Le point de départ des pérégrinations d’Amadou n’est pas la Côte d’Ivoire, mais la Guinée voisine. Si beaucoup de jeunes migrants ont du mal à revenir sur le chemin parcouru avant d’arriver en France, souvent traumatisant, ce gaillard de 19 ans arrive à porter un regard apaisé et lucide sur sa trajectoire. Un certain détachement lié aussi aux nombreuses reprises où il a dû livrer ce récit, qu’il raconte aujourd’hui d’une traite, en n’omettant aucune information essentielle.

«Je sais que je suis venu ici clandestinement, mais c’est parce que je n’avais pas le choix», commence par résumer le jeune guinéen. Le premier épisode qu’il raconte en détail est celui de la traversée de la Méditerranée au départ du Maroc. «On était 45 personnes sur un petit zodiac qui devait faire 25. On était serrés comme des sardines.» Une nuit et une journée à voguer et à écoper le rafiot percé. «Tu regardes à gauche, à droite : partout ce n’est que de l’eau. Si le zodiac se renverse c’est fini…» Un bateau de sauvetage espagnol les récupère et Amadou est recueilli par la Croix Rouge.

«Si le zodiac se renverse, c’est fini…»

Son enfance a pourtant été plutôt heureuse, se souvient-il. Un père aimant qui est tout pour lui, plusieurs années de scolarité en primaire, et les parties de foot interminables avec les copains. Tout change au décès de son père. Sa mère se remarie, part au Sénégal, et le confie à une amie. «Il fallait que je fasse des petits boulots pour elle», pour compenser cette nouvelle bouche à nourrir. Au lieu de l’école et du foot, il passe ses journées à vendre des bouteilles d’eau au bord de la route.

Cette situation peu envieuse se prolonge, dans un pays où le code de la route est très sommaire. «Un jour, une voiture m’a renversé. J’ai été 3 heures dans le coma. Je me suis réveillé à l’hôpital.» Avec une méchante cicatrice qu’il garde encore aujourd’hui. Il ne veut pas reprendre le travail qui a failli le tuer, et se retrouve mis à la porte par la femme qui l’héberge. Sans contact avec sa mère, en piteux état physique, et sans perspectives, il finit par suivre un voisin en partance pour l’étranger. Il a alors 15 ans.

Un nouvel abri

Avant le zodiac et l’Espagne, il faut passer trois frontières et le désert. Il faut aussi récolter la somme pour les passeurs et travailler quasiment comme des esclaves sur des chantiers en Algérie. Et finalement se séparer de son compagnon de voyage, qui lui laisse sa place sur le bateau, inquiété par ses blessures mal soignées. De l’Espagne il rejoint la France et passe sa première nuit à Paris dans le recoin d’une gare. Le lendemain un passant solidaire finit par lui acheter des croissants et le conduire à la Croix Rouge.
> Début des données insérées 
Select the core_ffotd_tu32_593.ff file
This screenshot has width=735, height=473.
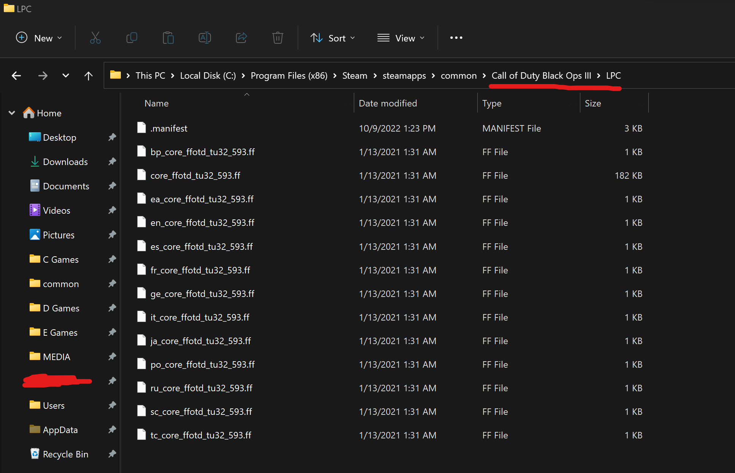pyautogui.click(x=195, y=176)
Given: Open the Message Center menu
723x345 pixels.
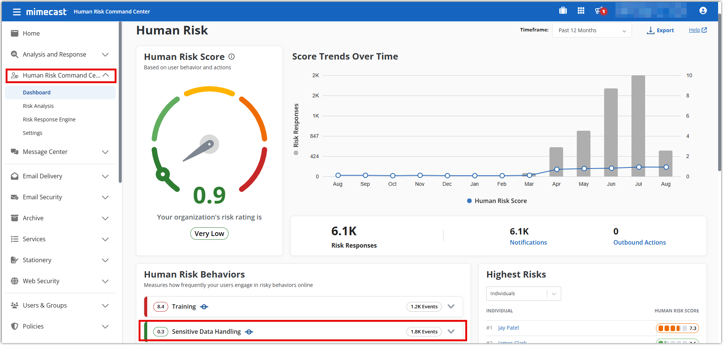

Mis à l’abri à l’hôtel, Amadou est reconnu mineur et attend plusieurs mois une place en foyer. «Un matin, ils m’ont dit : toi, tu vas dans le Calvados.» En mai 2018, il arrive alors à Missy (10 km à l’ouest de Caen), dans le centre d’hébergement pour mineurs non accompagnés ouvert quelques mois plus tôt par le département du Calvados. Le jeune guinéen a désormais 16 ans, et entame une nouvelle étape.

Au foyer, il découvre un quotidien au rythme bien réglé, avec beaucoup de cours de français. «Pour bien s’intégrer, il faut d’abord apprendre la langue», répètent les animateurs. Après les progrès linguistiques, l’étape de l’orientation a été plus complexe. «Je ne savais pas quel métier me plaisait», s’amuse le jeune guinéen. «Je voulais juste jouerau foot.» Une de ses animatrices lui propose un stage de découverte aux Pépinières d’Évrecy. Satisfait de son travail, le gérant prolonge son stage puis lui propose un contrat en alternance. Amadou s’inscrit donc en CAP production horticole à Coutances.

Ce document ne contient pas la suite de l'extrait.